Records for the exercise:
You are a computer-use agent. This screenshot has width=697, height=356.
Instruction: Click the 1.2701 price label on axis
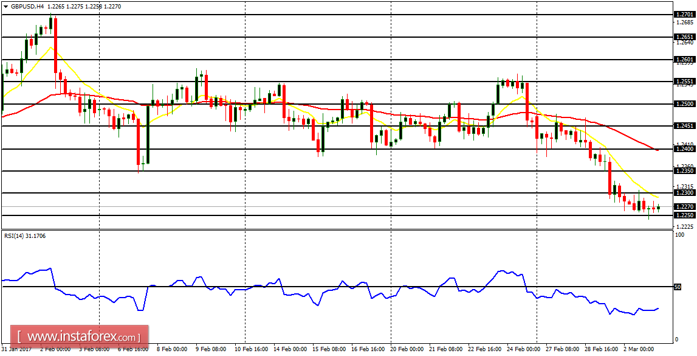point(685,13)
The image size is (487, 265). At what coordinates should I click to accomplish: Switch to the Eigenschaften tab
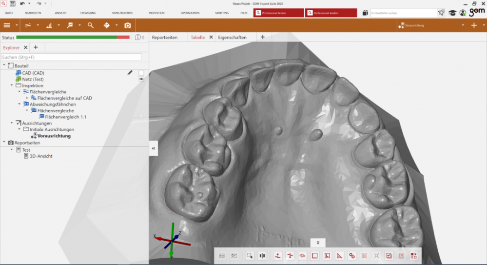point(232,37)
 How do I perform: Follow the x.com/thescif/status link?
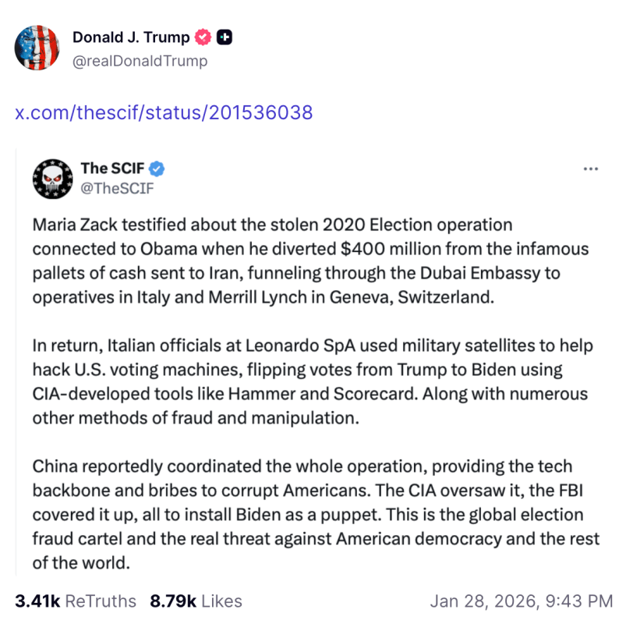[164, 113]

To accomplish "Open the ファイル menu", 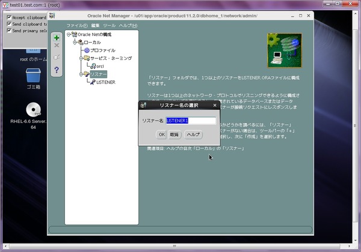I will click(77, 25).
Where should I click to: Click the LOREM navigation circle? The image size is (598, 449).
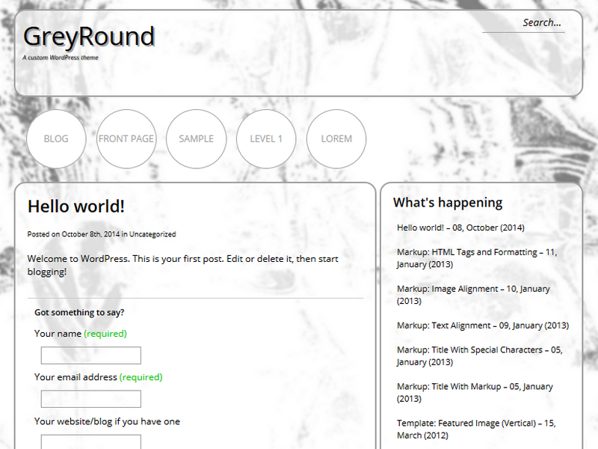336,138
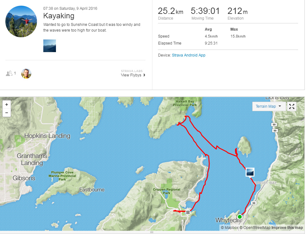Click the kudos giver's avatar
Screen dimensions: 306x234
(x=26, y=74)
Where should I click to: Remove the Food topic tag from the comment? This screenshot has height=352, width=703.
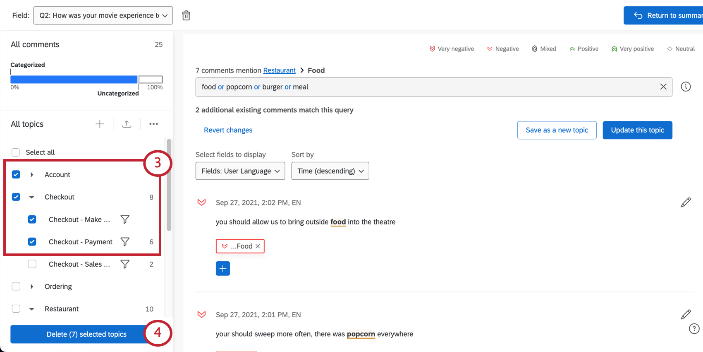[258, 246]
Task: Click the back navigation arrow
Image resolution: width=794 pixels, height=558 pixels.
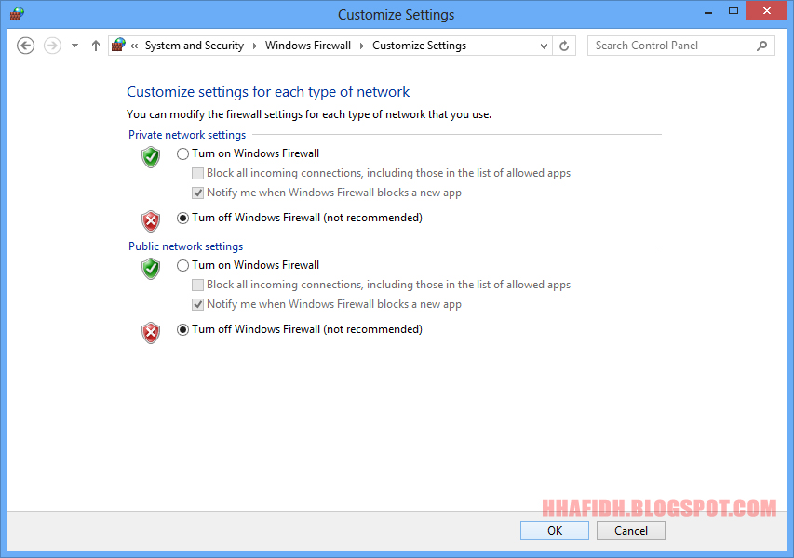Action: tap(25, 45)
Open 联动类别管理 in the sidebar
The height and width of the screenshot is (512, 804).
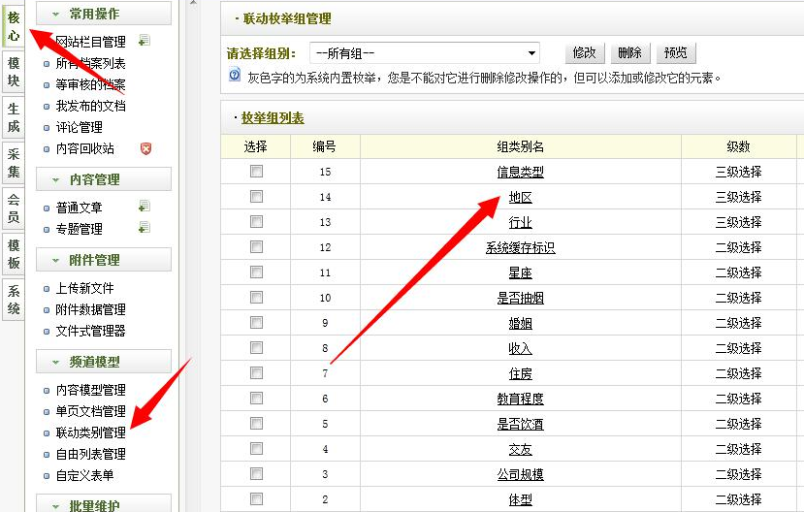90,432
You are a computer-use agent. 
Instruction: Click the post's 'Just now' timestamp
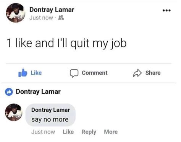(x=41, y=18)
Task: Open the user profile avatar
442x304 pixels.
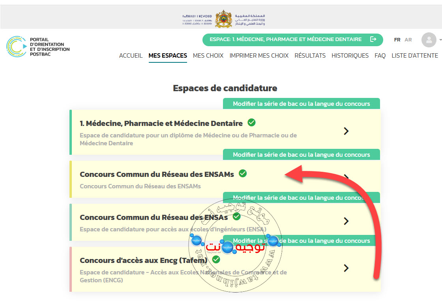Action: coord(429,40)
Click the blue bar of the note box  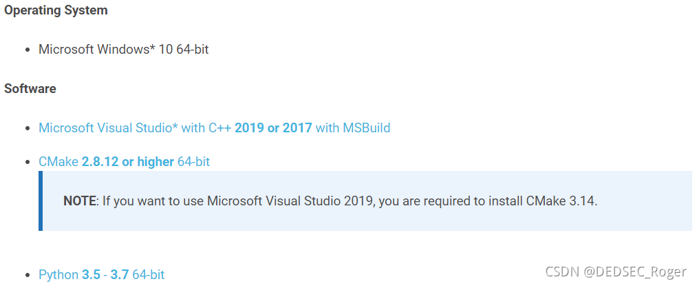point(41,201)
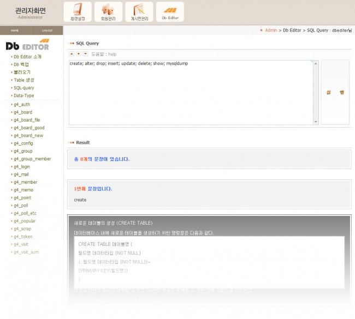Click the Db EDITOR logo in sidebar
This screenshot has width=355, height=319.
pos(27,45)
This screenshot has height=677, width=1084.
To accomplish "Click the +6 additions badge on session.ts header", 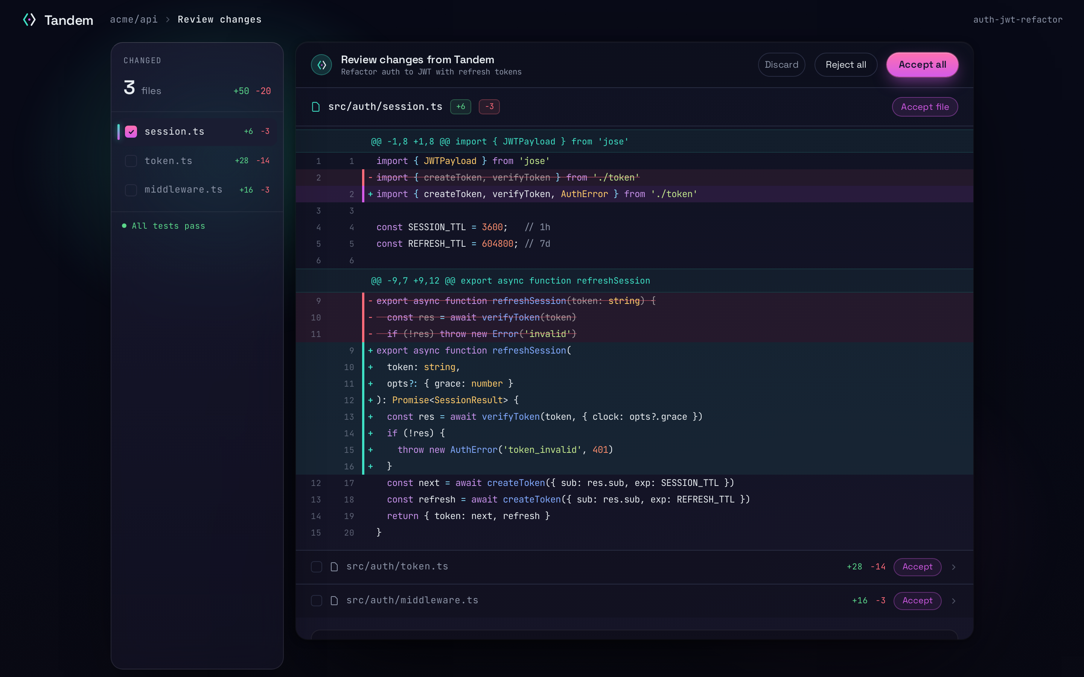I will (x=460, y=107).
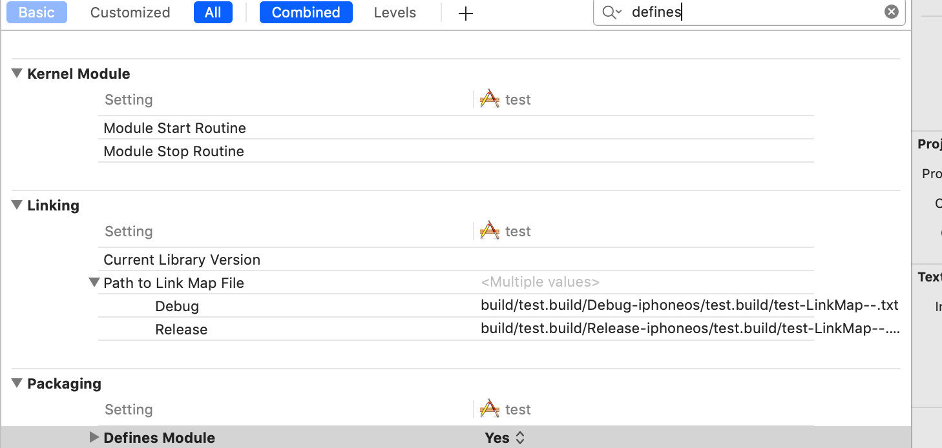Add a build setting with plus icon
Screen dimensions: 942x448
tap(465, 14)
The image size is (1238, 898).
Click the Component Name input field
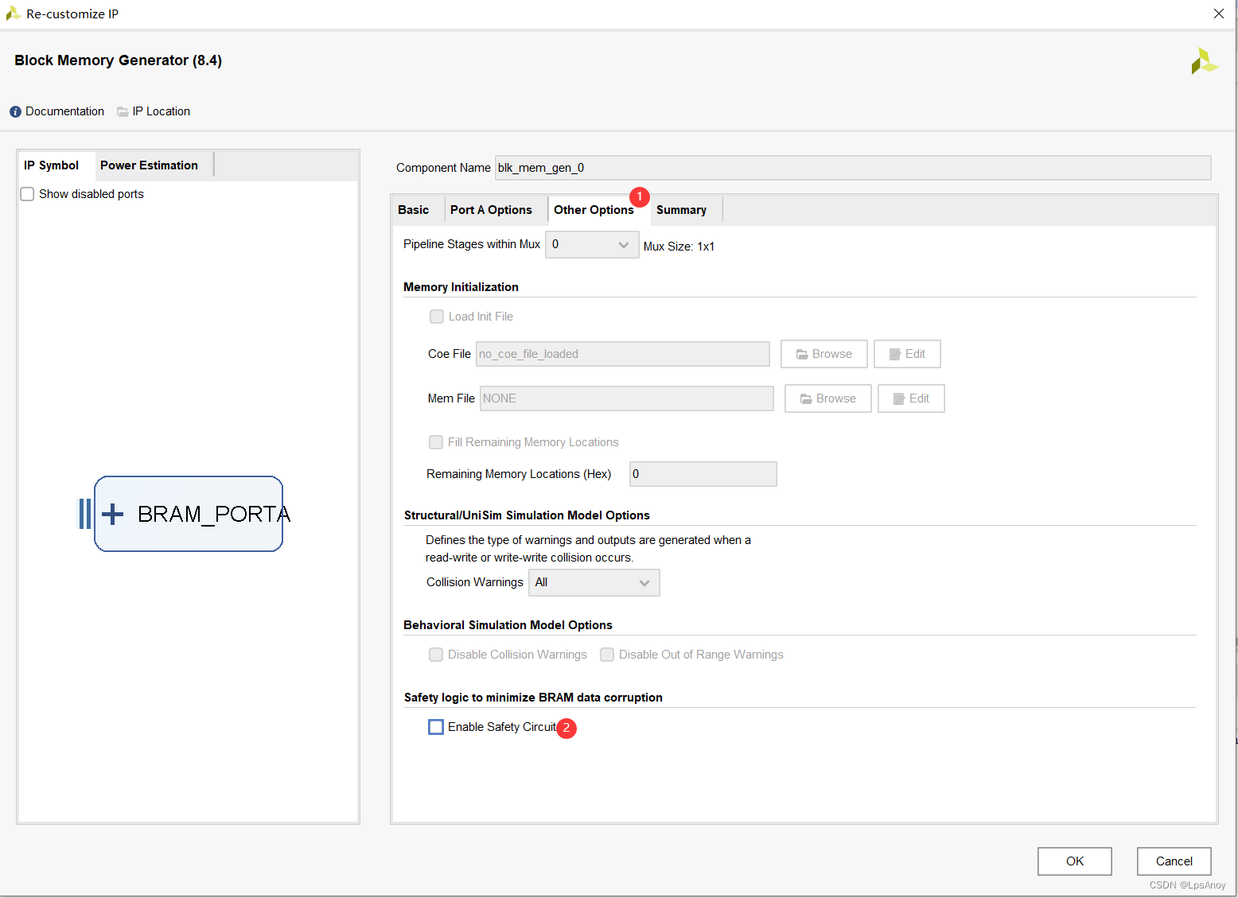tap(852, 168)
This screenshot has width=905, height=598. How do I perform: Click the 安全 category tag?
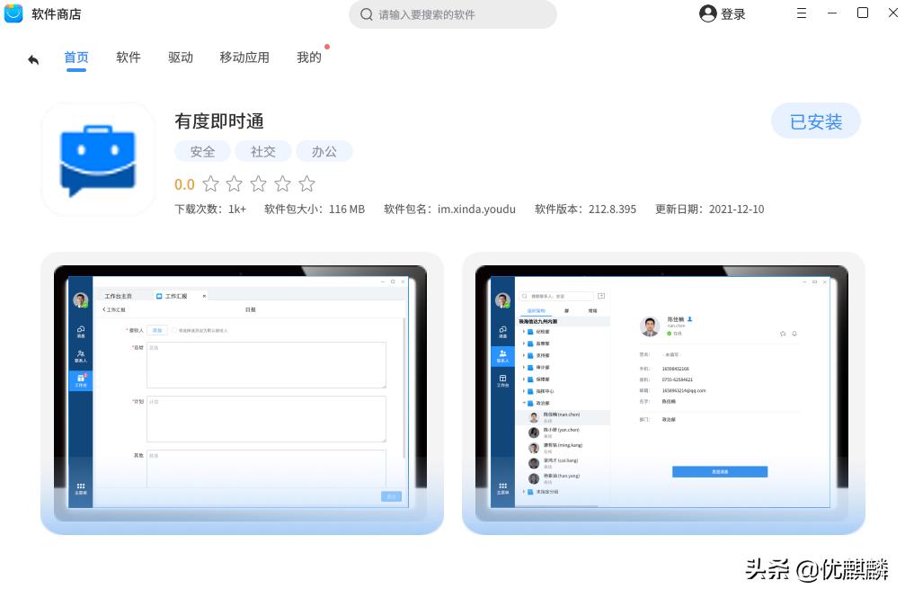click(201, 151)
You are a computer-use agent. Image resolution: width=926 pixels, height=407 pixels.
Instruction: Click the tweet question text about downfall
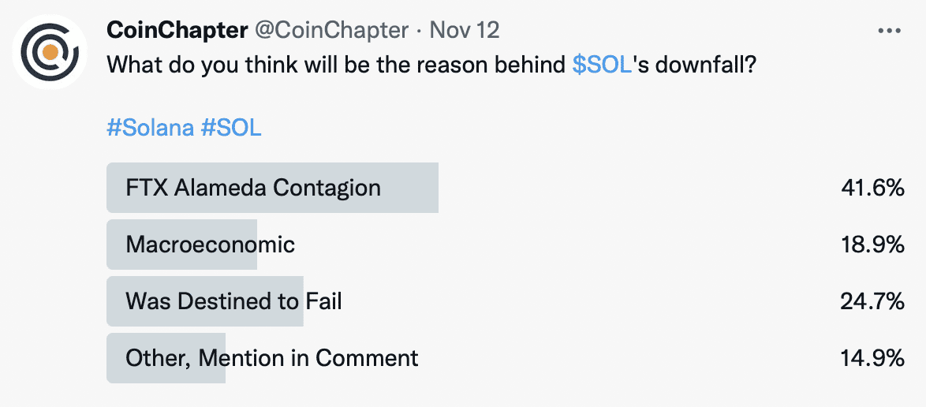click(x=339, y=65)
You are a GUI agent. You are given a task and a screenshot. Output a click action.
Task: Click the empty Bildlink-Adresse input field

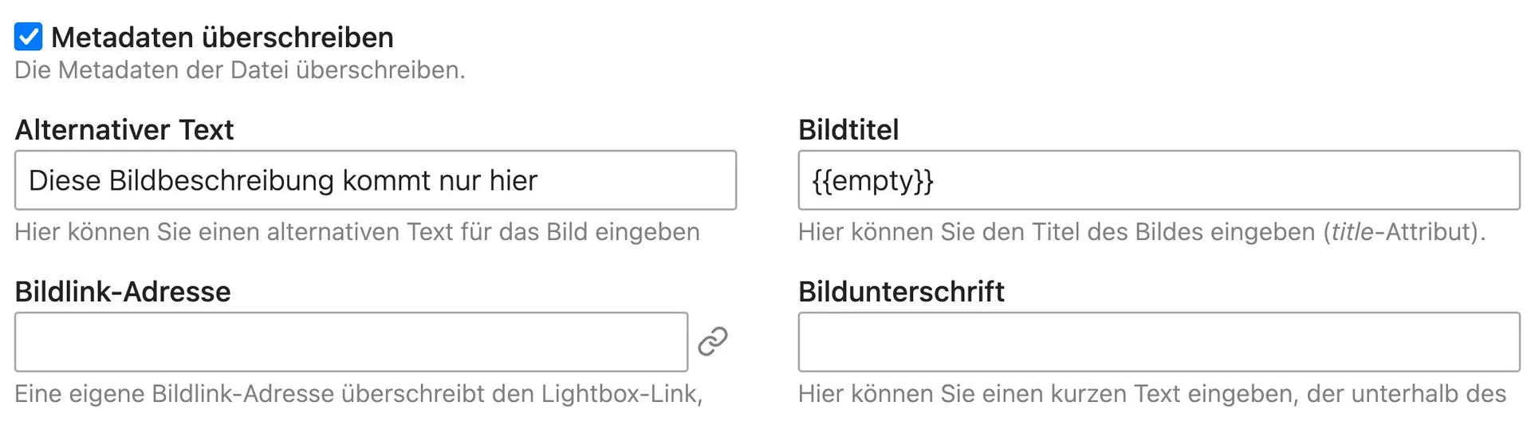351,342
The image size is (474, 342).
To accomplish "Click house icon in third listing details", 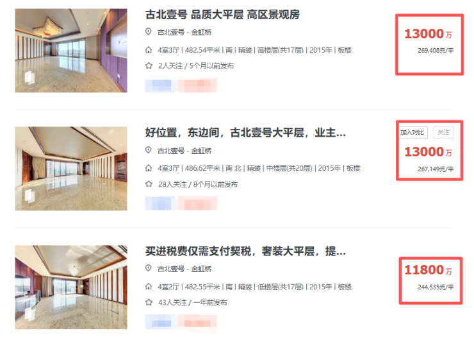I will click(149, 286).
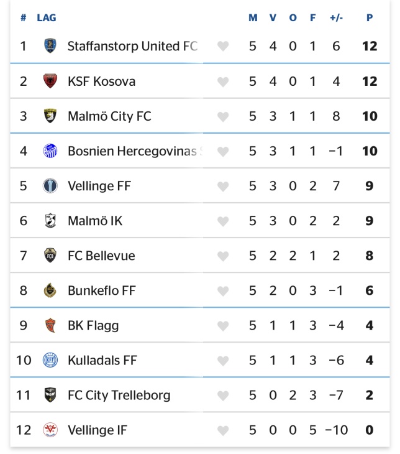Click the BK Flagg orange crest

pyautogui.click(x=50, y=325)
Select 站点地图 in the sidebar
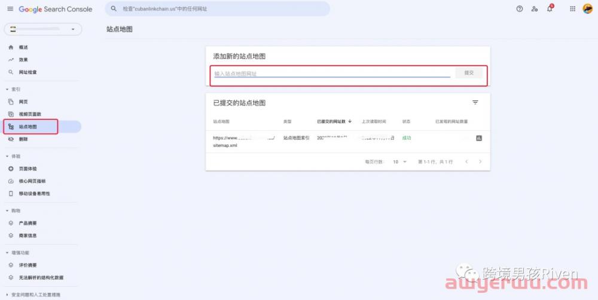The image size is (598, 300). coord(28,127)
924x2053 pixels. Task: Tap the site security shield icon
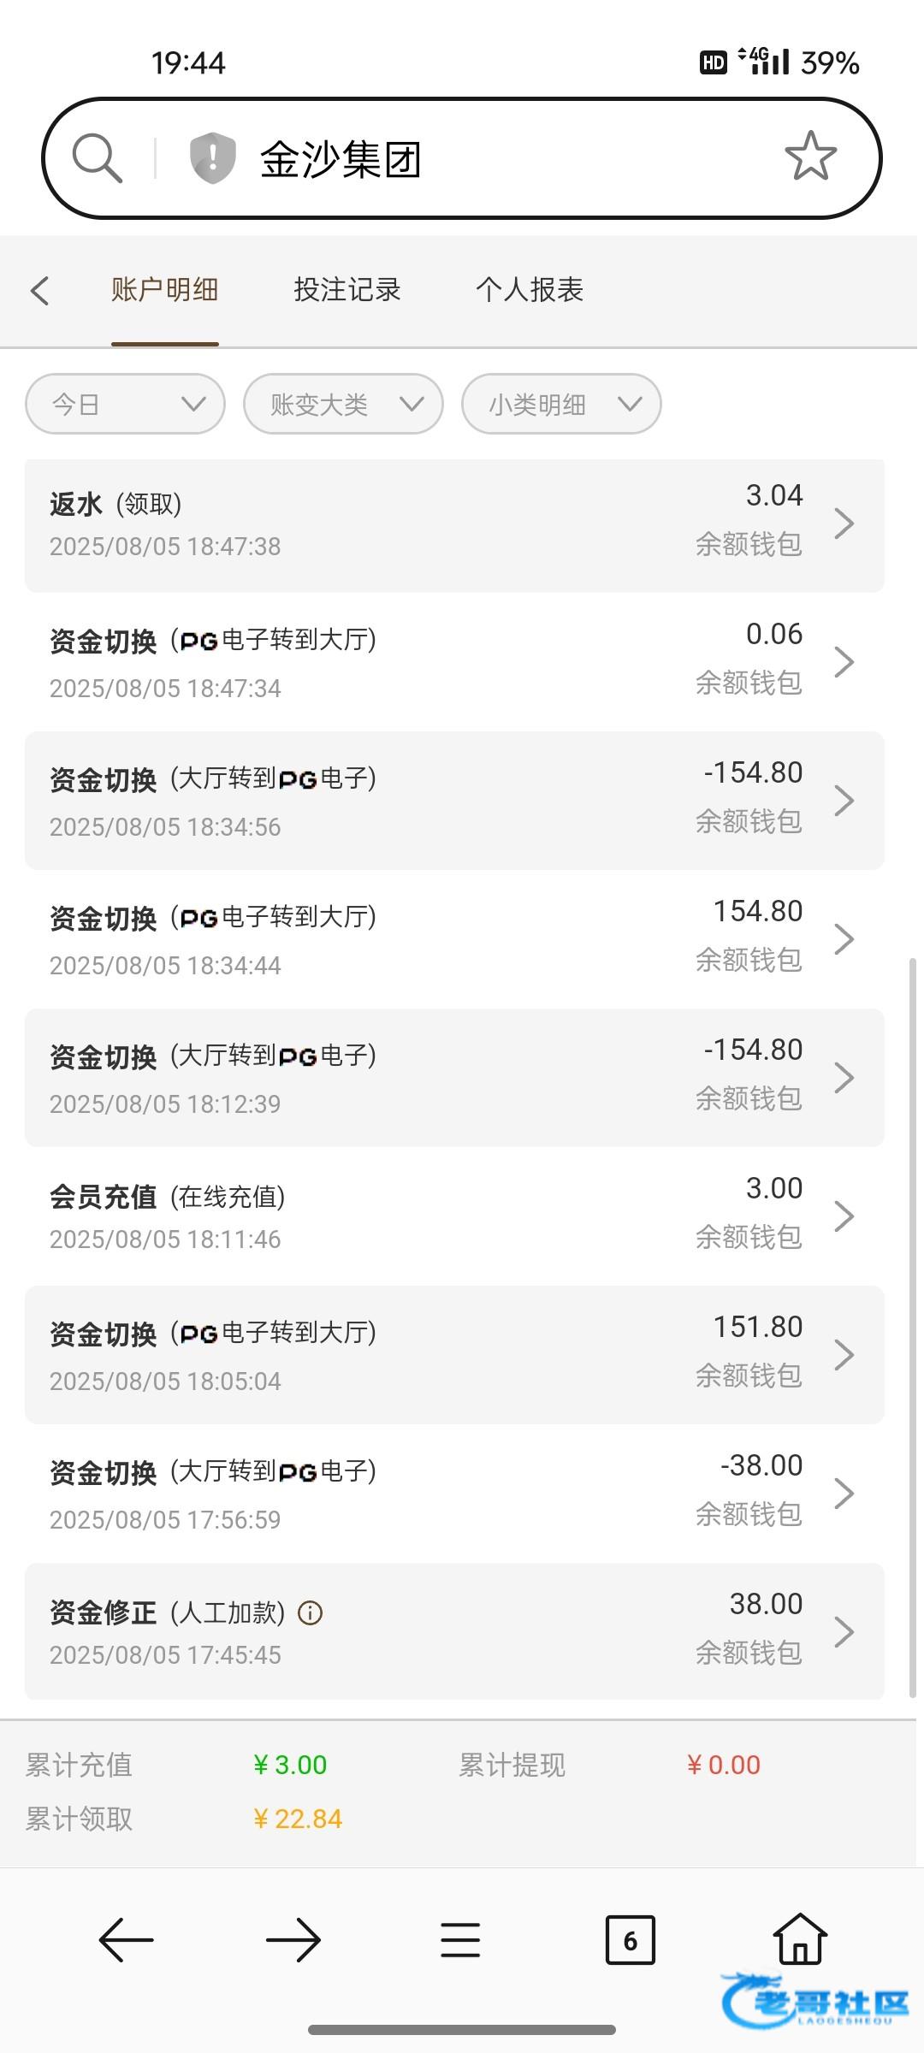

Exercise: Return exactly the part of the listing above that opens with the line containing "Where should I click to: Remove" and closes with the line containing "Open 联动类别管理 in the sidebar". Pictures stay out.

Response area:
Where should I click to: Remove the Food topic tag from the comment? This screenshot has height=352, width=703.
[258, 246]
Task: Click the back navigation arrow
Image resolution: width=794 pixels, height=558 pixels.
Action: tap(25, 45)
Open 联动类别管理 in the sidebar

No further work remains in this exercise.